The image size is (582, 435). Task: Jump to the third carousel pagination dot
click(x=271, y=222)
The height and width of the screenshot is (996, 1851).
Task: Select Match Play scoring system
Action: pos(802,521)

════════

▶ **Exercise description**: Each record above is to be printed again exactly as written.

▶ **The completed task**:
The image size is (582, 435). Task: Jump to the third carousel pagination dot
click(x=271, y=222)
The height and width of the screenshot is (996, 1851).
Task: Select Match Play scoring system
Action: pos(802,521)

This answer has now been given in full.